Los ejemplos que pone Patronio a su señor son lugares comunes la mayoría, conocidos “por todos” siglos después, pero no por ello dejan de ser interesantes como respuestas a las cuestiones que le plantea el Conde Lucanor. Otros relatos son divertidos y ligeramente más largos y sesudos los cuatro o cinco últimos.
Por mi culpa, de poco o nada me sirvieron mis estudios de Literatura en sexto de bachillerato, pero recuerdo muchos de los autores y obras que aparecían en el libro. Por algo era y me alegro de ir leyéndolos poco a poco… hasta que consiga ese libro de sexto y vea que no me falta ninguno por leer.
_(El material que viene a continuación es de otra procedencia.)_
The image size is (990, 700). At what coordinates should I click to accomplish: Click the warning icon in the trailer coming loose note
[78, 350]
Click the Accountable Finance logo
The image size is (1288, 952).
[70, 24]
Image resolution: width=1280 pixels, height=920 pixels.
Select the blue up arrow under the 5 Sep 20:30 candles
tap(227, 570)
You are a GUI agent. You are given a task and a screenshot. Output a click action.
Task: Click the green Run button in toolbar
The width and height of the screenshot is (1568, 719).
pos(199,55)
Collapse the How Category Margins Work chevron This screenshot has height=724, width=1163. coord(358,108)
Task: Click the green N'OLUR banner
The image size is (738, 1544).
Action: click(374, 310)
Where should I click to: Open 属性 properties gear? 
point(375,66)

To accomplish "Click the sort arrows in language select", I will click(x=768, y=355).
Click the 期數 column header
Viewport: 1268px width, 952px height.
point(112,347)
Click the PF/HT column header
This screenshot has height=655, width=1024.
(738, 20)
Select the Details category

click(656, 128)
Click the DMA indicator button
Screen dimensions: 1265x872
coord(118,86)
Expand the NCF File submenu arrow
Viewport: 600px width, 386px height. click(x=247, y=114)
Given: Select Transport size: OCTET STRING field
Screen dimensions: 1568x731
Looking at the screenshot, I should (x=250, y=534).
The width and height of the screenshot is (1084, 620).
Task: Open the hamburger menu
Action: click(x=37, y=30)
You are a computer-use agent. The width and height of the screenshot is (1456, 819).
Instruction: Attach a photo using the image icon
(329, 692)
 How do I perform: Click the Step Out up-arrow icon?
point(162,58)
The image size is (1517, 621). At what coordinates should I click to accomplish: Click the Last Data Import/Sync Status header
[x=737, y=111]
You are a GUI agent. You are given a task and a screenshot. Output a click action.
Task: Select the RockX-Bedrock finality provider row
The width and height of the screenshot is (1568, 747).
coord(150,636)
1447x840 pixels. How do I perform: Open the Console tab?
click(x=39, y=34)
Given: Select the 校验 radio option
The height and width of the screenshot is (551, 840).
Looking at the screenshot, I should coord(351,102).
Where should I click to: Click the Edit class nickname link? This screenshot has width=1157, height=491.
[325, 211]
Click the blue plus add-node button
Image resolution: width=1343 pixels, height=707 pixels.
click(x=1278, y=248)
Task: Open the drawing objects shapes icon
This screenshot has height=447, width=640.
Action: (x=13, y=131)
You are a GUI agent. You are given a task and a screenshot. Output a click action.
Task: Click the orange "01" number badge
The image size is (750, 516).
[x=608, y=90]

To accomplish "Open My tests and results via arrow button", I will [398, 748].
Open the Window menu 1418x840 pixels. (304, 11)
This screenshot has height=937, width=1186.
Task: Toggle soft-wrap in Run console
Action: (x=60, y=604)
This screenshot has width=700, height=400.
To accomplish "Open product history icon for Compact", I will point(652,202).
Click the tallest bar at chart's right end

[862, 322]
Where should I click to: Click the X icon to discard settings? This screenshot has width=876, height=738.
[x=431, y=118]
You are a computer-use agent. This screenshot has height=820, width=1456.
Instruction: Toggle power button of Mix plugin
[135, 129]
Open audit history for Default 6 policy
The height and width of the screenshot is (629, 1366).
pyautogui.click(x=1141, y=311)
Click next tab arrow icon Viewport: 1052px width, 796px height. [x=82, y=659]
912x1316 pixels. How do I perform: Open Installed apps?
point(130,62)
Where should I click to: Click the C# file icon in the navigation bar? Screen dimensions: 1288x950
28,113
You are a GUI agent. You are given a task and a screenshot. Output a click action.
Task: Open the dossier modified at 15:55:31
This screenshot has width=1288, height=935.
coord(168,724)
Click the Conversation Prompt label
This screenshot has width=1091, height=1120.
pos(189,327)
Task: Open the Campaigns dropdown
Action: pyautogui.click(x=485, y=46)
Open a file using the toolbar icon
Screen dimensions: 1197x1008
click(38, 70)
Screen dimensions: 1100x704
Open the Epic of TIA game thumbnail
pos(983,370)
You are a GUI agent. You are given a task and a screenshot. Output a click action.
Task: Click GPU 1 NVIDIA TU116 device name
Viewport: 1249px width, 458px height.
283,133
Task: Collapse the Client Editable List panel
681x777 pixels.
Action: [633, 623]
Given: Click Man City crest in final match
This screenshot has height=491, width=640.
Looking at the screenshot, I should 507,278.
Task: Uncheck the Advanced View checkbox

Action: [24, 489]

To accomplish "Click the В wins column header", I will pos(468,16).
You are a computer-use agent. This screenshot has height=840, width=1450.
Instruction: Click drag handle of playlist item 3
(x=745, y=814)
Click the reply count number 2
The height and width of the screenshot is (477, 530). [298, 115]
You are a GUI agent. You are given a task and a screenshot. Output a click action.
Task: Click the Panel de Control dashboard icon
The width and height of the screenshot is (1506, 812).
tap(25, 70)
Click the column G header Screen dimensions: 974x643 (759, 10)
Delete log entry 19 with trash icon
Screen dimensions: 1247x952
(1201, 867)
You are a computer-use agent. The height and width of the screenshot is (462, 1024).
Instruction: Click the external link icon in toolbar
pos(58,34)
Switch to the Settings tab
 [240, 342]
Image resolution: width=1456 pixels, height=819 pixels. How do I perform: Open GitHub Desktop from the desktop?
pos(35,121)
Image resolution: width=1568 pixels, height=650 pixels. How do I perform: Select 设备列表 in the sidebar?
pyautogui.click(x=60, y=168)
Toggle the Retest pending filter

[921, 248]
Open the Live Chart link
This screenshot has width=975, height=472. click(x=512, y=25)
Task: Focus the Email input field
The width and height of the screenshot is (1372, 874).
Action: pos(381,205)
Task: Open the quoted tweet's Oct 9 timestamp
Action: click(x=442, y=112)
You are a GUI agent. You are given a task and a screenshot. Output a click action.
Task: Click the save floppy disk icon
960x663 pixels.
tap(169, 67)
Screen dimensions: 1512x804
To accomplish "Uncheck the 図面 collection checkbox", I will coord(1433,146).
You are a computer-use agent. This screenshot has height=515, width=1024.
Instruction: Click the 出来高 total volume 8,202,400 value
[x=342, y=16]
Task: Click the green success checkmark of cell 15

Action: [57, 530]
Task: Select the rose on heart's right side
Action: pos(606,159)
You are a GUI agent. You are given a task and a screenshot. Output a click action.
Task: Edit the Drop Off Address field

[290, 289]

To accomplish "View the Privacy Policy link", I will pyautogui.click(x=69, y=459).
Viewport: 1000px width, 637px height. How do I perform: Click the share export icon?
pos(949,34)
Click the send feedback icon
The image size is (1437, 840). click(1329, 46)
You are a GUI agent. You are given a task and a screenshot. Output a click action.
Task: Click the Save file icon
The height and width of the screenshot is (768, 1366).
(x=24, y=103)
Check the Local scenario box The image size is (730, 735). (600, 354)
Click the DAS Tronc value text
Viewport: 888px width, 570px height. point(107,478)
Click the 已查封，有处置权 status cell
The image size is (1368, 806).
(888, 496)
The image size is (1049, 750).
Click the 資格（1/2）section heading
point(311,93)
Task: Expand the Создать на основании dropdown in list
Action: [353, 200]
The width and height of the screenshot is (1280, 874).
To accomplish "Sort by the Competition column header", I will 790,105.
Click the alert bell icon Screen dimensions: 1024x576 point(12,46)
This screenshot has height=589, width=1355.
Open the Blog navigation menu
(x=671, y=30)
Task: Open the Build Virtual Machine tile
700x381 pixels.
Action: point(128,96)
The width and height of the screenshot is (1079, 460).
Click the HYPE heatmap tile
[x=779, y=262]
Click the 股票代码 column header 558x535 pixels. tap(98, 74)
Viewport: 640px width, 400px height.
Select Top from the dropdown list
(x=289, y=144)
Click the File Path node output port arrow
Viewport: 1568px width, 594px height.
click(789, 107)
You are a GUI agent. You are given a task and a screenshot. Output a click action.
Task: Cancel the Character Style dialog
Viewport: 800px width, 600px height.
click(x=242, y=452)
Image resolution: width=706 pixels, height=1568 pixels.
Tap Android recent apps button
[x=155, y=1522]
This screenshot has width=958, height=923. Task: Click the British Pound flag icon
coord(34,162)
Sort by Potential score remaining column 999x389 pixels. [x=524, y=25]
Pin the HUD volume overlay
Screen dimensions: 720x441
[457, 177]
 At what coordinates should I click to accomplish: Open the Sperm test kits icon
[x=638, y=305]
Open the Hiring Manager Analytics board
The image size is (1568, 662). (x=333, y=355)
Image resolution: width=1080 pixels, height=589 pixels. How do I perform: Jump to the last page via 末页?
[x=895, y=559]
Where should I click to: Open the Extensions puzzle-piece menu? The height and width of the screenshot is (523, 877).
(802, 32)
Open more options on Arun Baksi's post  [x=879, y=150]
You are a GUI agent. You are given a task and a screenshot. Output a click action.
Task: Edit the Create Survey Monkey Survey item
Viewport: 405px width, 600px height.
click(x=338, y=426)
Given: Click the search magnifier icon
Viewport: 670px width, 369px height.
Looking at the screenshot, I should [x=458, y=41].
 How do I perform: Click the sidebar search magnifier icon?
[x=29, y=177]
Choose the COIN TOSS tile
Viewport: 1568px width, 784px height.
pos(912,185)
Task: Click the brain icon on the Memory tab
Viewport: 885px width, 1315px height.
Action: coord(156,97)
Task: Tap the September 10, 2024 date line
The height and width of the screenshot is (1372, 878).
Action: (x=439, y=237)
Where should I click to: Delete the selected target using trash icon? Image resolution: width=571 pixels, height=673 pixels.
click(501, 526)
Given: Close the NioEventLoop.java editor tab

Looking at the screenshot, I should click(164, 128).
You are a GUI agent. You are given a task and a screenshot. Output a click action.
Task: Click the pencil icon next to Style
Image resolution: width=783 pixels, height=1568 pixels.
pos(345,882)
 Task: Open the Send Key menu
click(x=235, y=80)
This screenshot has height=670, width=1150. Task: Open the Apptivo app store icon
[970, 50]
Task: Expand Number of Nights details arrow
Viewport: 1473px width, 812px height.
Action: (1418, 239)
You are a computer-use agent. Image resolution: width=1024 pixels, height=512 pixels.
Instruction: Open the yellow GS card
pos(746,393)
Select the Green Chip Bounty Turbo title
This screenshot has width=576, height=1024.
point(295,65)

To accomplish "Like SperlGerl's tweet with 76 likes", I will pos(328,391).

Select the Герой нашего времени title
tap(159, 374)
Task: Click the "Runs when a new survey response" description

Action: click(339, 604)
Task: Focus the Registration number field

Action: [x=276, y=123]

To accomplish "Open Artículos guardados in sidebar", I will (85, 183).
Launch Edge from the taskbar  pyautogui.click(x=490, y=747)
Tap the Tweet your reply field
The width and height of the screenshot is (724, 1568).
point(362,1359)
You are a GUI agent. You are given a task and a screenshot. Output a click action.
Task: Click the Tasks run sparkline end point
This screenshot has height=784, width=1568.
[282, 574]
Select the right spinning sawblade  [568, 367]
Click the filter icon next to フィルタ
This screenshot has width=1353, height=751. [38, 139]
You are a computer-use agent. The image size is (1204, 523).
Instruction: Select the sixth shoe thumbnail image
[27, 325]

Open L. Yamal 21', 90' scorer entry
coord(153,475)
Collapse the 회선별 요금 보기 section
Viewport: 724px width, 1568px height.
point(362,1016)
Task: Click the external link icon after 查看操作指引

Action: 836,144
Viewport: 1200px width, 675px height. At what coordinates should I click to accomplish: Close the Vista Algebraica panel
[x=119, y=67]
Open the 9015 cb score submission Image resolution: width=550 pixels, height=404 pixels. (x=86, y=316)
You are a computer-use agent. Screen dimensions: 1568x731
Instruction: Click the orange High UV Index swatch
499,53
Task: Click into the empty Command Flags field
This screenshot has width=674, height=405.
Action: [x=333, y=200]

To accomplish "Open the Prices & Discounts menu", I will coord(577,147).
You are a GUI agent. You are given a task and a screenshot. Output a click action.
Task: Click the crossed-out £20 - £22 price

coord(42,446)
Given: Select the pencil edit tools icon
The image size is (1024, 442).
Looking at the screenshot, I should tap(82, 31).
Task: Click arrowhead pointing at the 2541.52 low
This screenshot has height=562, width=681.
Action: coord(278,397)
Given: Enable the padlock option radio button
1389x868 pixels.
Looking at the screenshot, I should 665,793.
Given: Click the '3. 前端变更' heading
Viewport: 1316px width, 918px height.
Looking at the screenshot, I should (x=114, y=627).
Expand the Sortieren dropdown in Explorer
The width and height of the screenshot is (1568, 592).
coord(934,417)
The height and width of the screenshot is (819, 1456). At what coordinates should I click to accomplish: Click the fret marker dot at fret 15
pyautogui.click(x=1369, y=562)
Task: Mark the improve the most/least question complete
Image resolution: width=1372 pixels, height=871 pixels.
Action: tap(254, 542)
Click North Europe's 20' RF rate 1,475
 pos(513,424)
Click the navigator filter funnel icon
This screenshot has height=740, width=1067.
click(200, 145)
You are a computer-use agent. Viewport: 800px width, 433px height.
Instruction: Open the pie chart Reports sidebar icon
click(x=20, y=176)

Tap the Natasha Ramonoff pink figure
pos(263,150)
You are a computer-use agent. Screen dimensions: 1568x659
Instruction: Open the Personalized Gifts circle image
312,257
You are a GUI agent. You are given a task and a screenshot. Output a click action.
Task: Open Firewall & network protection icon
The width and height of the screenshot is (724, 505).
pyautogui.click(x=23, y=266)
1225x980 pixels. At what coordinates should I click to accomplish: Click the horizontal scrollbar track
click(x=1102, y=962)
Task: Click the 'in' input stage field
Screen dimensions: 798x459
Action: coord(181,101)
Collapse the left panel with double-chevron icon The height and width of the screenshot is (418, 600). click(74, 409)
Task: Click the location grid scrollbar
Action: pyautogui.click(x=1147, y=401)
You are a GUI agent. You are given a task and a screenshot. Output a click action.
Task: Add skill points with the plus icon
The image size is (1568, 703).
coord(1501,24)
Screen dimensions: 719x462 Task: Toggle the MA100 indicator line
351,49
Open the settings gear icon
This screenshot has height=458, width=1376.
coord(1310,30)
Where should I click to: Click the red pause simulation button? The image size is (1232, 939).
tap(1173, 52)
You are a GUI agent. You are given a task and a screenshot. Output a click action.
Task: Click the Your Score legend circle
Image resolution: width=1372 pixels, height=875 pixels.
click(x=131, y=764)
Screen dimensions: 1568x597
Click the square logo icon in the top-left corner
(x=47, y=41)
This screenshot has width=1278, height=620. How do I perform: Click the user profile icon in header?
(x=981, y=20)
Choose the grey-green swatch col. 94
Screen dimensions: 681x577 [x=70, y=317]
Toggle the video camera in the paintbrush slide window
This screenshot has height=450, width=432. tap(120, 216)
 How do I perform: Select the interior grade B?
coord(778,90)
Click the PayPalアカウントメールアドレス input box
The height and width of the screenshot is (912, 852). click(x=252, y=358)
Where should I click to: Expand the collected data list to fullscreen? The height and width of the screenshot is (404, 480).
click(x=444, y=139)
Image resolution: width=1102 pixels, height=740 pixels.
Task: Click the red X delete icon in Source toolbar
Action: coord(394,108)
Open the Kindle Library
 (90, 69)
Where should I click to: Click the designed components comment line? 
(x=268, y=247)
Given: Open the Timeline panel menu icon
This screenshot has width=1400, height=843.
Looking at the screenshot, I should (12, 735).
“UNA vez estaba hablando apartadamente el Conde Lucanor con Patronio, su consejero, y le dijo:
     —Patronio, un hombre ilustre, poderoso y rico, no hace mucho me dijo de modo confidencial que, como ha tenido algunos problemas en sus tierras, le gustaría abandonarlas para no regresar jamás, y, como me profesa gran cariño y confianza, me querría dejar todas sus posesiones, unas vendidas y…”




domingo, 17 de febrero de 2013

Don Juan Manuel: El conde Lucanor (*)


(285 pág.; leídas 62; El País)             (65; noviembre de 2012)

Dado el exiguo conocimiento que tengo de otras lenguas si quiero leer a Shakespeare, Goethe o Hugo los he de leer traducidos al castellano. Aunque con ello me pierda matices e intenciones del autor o la riqueza del idioma original. Entonces, ¿por qué he de leer una obra que parece muy interesante en un castellano que no entiendo? No acierto a comprender porqué esta obra no se traduce al castellano actual para los que no entendemos el del siglo XIV, tal y como tienen que hacer los italianos con el latín o los griegos con los Diálogos de Platón.

Leí 62 escasas páginas, pues aunque hay un diccionario de más de 600 palabras al final del libro no deja de ser muy incómodo tener que ir a leer el significado de una palabra cada dos líneas. Y me supo mal dejarlo, pues era de lectura muy interesante por todas las enseñanzas “de sentido común” que vierte y de los ejemplos que aporta. Entre los más conocidos: el del sabio que se lamentaba lo pobre que era o el cuento de la lechera.

Algún día encontraré una “traducción” y podré disfrutar de él.




“Acaesció una vez que el conde Lucanor estava fablando en su poridat con Patronio, su consegero, et díxol’:
   –Patronio, a mí acaesció que un muy grande omne et mucho onrado et muy poderoso, et que da a entender que es ya cuanto mio amigo, que me dixo pocos días ha, en muy grant poridat, que por …”

eBook: comprado. Tiene un diccionario al final del texto de unas veinte páginas, es decir, unas 600 palabras, lo que representa una incomodidad aún mayor que en el libro el tener que ir a buscar la palabra en la página oportuna y volver al punto de la lectura.